Le numérique a créé une rupture par la prise de conscience, commune à tous les Etats en Europe et au-delà, de leur incapacité individuelle à exister, défendre leurs valeurs, leur modèle, leur économie et leurs citoyens seuls dans le cyberespace : la domination économique des plateformes américaines et chinoises, la puissance technologique des Etats Unis et de la Chine ont révélé sous un angle assez cruel l’impuissance des acteurs étatiques sur la scène internationale. Face aux campagnes de désinformation et de manipulation de l’opinion pour déstabiliser les démocraties libérales, aux cyberattaques des infrastructures sociales essentielles, à l’impuissance des économies à lutter contre la puissance de marché des plateformes, à la captation des données des citoyens et des industries et à un retard technologique devenu évident, le sentiment d’impuissance individuelle des Etats européens a placé la question de la souveraineté numérique au cœur des enjeux internationaux. Les stratégies de certaines puissances étrangères qui ciblent les processus démocratiques des Etats par de multiples campagnes de désinformation et de manipulation des opinions publiques sont au cœur d’une guerre hybride qui interrogent les formes conventionnelles de défense des Etats.
Les révélations d’Edward Snodwen sur l’ampleur de la surveillance numérique de toutes les plus hautes autorités politiques européennes par les agences américaines, et de la façon dont ces informations ont pu servir les intérêts américains avaient certes créé une prise de conscience forte au niveau international. La stratégie de surveillance globale des principales puissances étrangères aux fins de manipulations géostratégiques est telle qu’elle ne peut pas ne pas affecter quelque peu au passage la puissance de l’Etat. La puissance économique des géants du numérique, dont le chiffre d’affaire approche parfois les recettes fiscales étatiques, restructure le rapport de force économique au niveau international. L’invasion russe en Ukraine et les stratégies de désinformation qu’elle déploie ont peut être achevé de convaincre certains Etats de la nécessité d’agir plus collectivement.
La souveraineté numérique semble inverser la problématique de la souveraineté : elle renvoie à une souveraineté à l’envers, c’est-à-dire à l’idée que la souveraineté de l’Etat est de multiple façons mise en cause par la transition numérique et que seule l’échelle européenne, voire internationale, peut limiter, peut-être corriger, ces atteintes. Les Etats sont confrontés à des plateformes numériques ou des puissances étrangères qui ont les moyens d’être non seulement leur égal, mais peut-être aussi leur supérieur et leur concurrent.

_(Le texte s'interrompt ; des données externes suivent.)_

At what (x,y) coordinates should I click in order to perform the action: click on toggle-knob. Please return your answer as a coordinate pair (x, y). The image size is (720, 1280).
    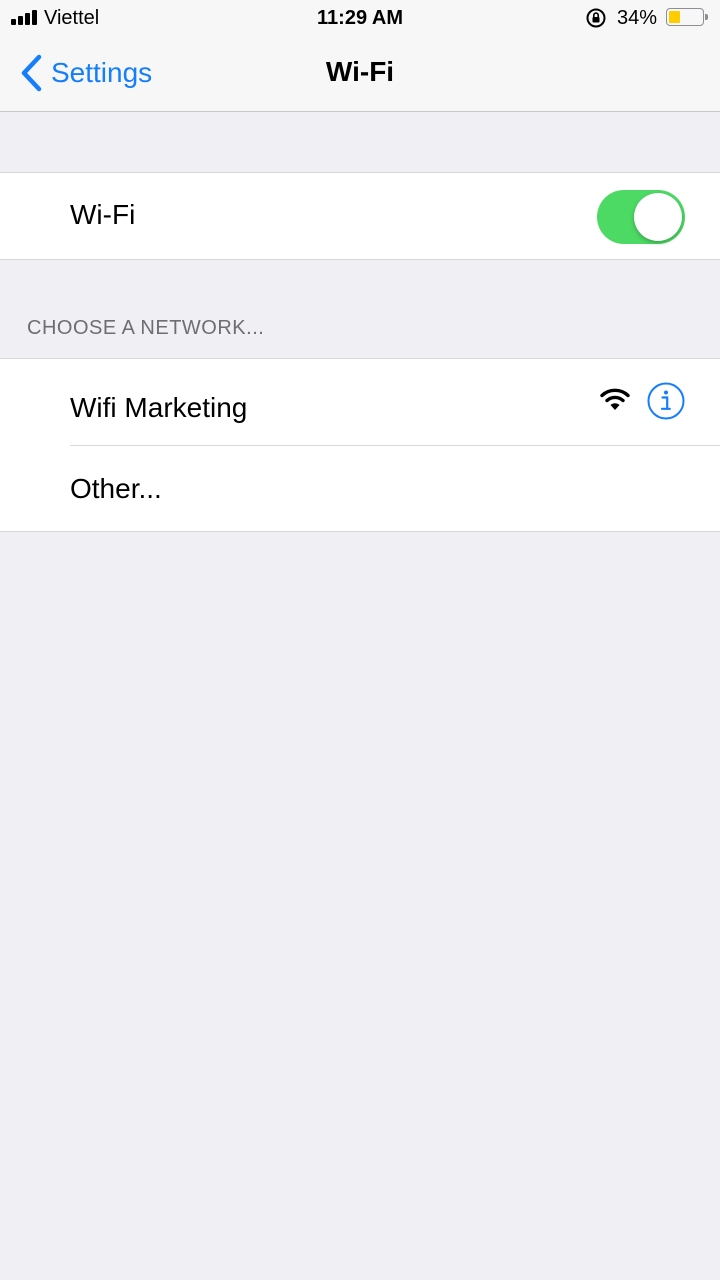
    Looking at the image, I should click on (658, 217).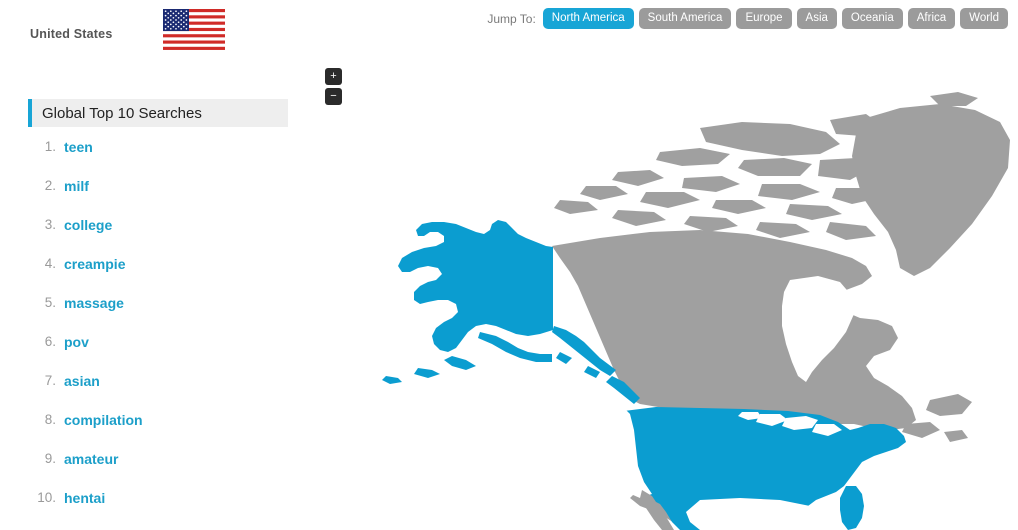 The width and height of the screenshot is (1018, 530). What do you see at coordinates (76, 342) in the screenshot?
I see `list-item-term: pov` at bounding box center [76, 342].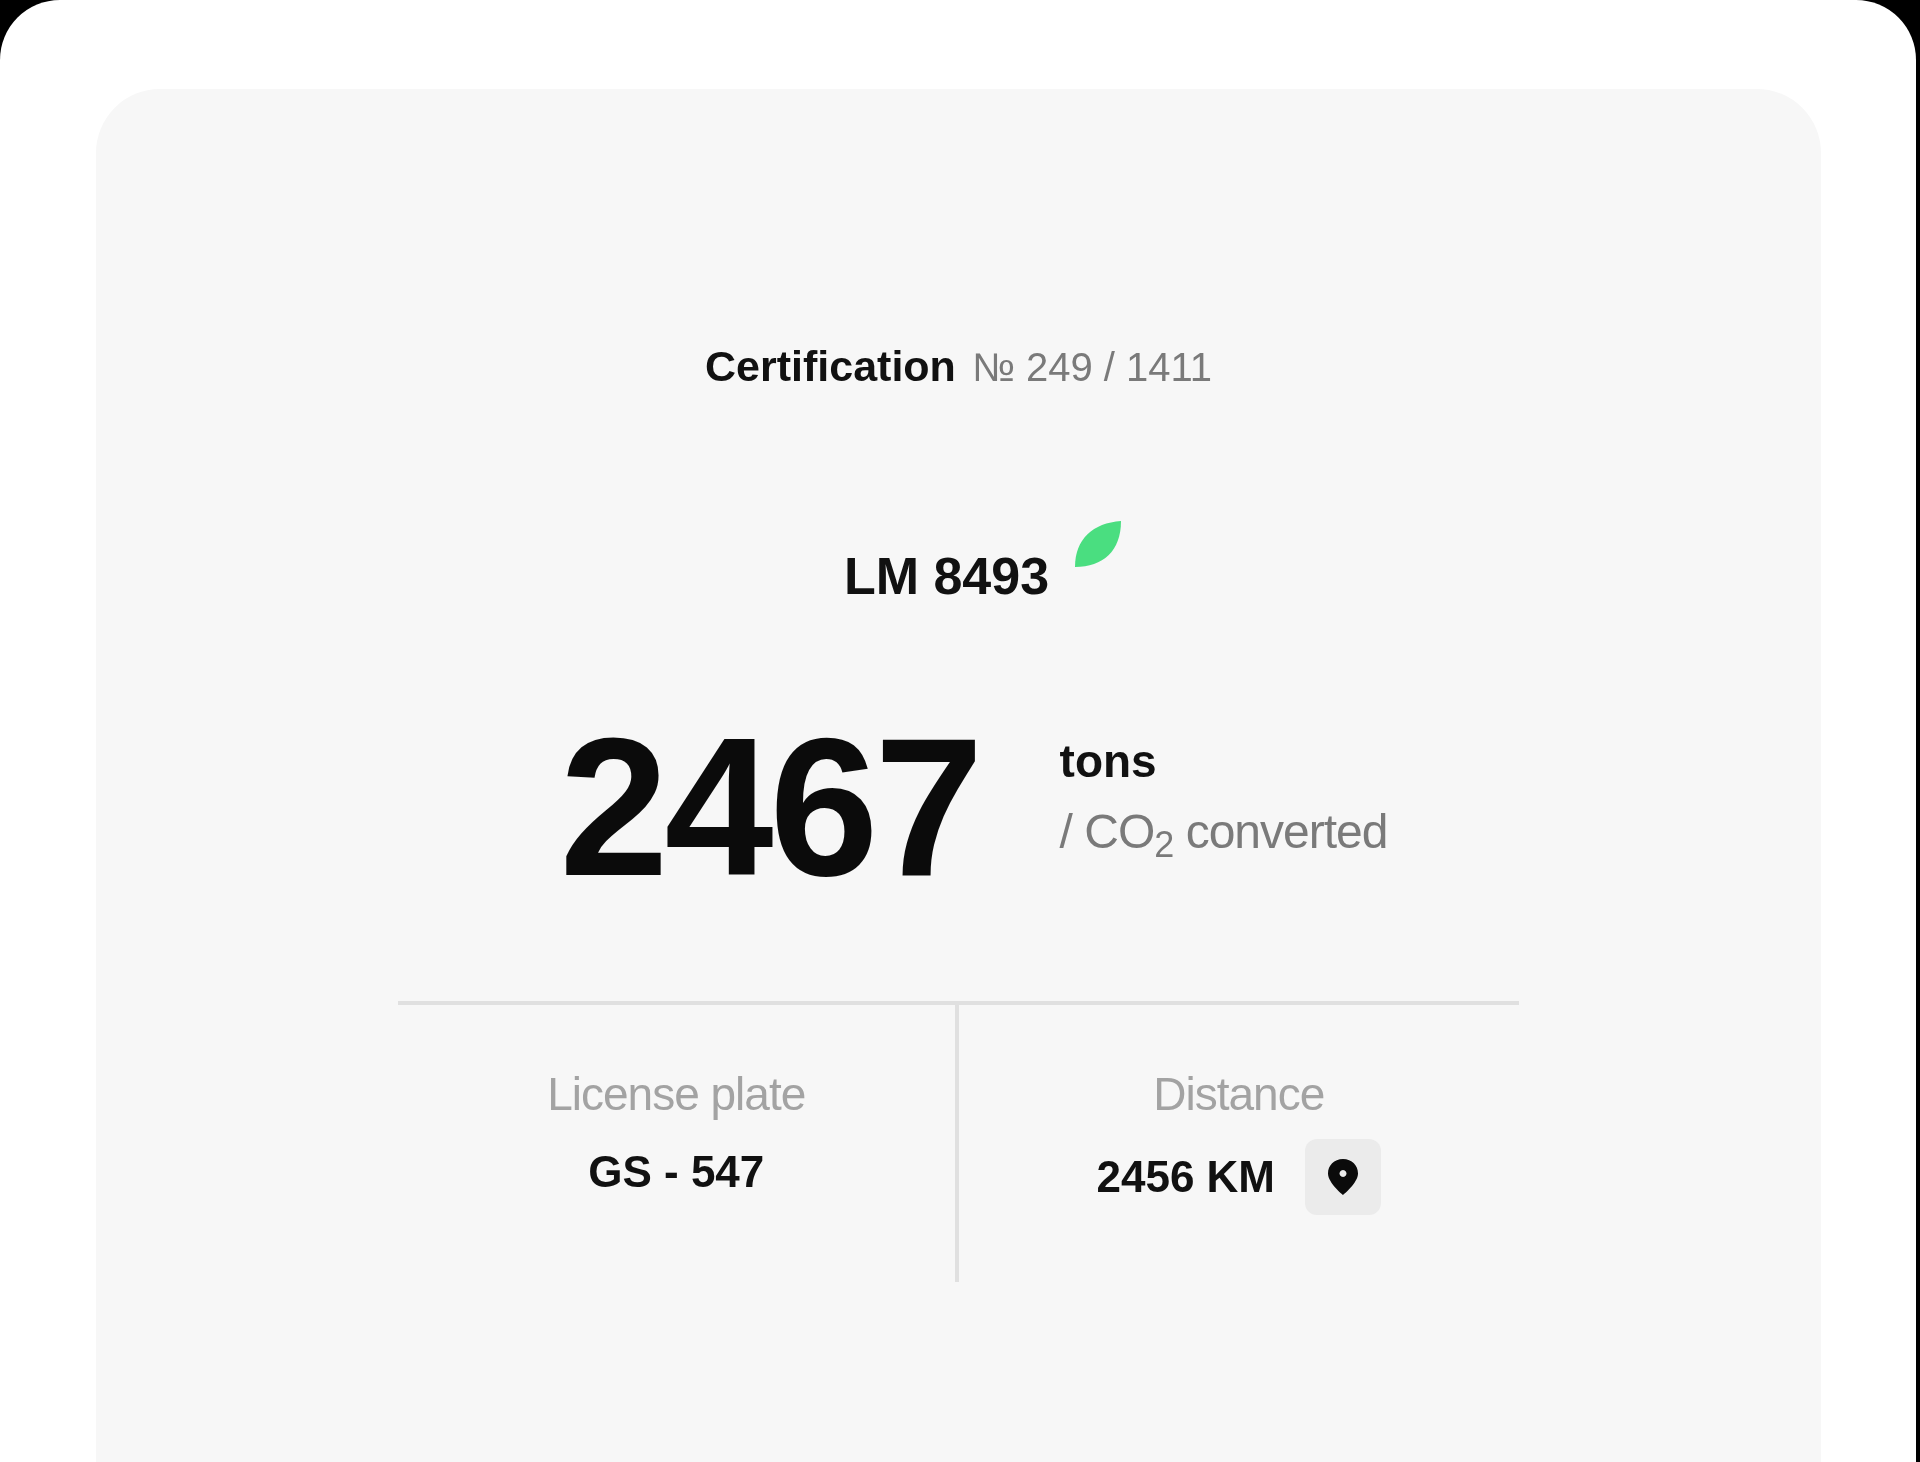 The width and height of the screenshot is (1920, 1462). I want to click on amount-value: 2467, so click(770, 808).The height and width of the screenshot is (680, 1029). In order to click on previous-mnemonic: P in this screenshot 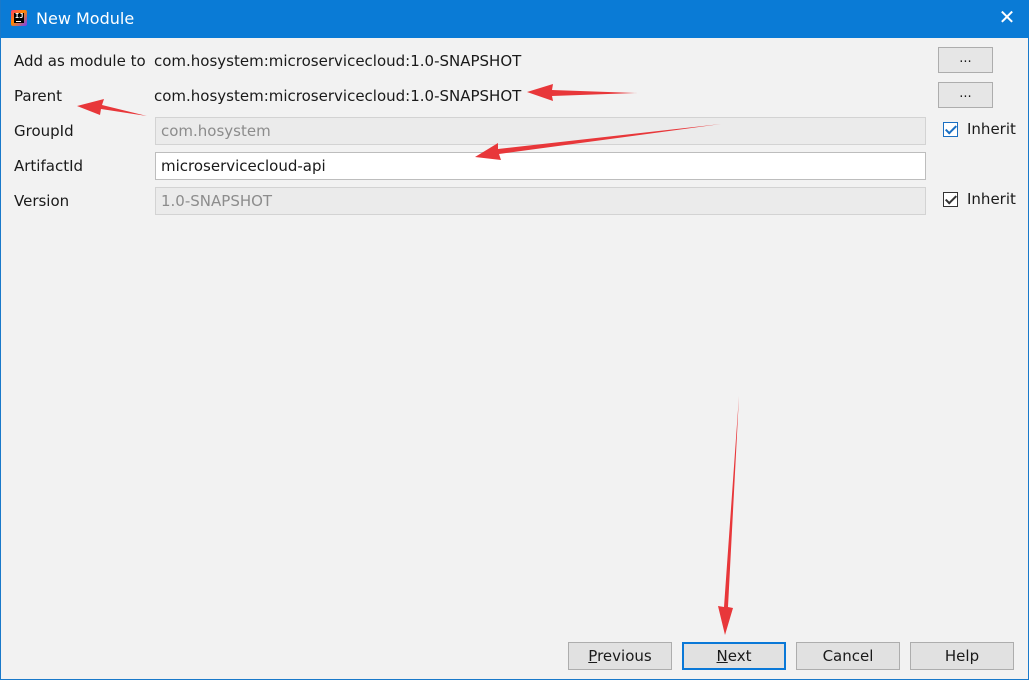, I will do `click(593, 656)`.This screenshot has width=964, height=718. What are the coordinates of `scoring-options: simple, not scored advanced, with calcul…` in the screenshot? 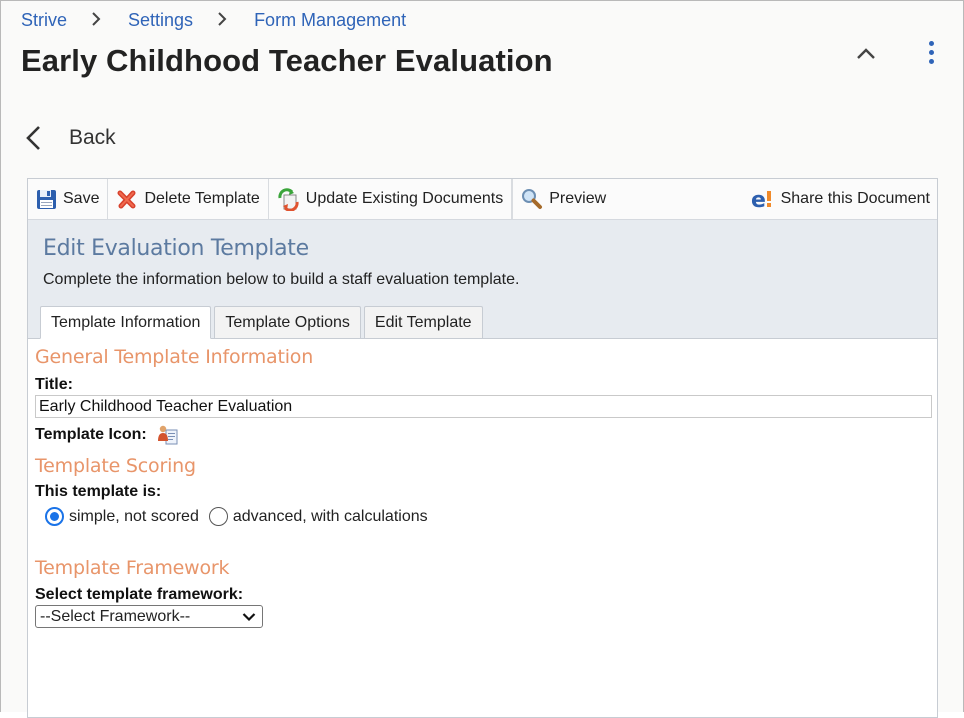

La conceptualisation de la souveraineté numérique européenne ne consiste pas à projeter la théorie de l’Etat au niveau européen mais à penser l’indépendance voire la mise en capacité d’agir, « l’empowerment », de la puissance publique européenne dans une situation mondiale dans laquelle elle n’a pas su trouver sa place : rendre aux Etats européens une capacité d’agir dans un monde reconfiguré par le numérique.
Les enjeux sont multiples et appellent une réflexion qui permet de croiser les regards sur les questions de droit international, droit européen, géopolitique et relations internationales.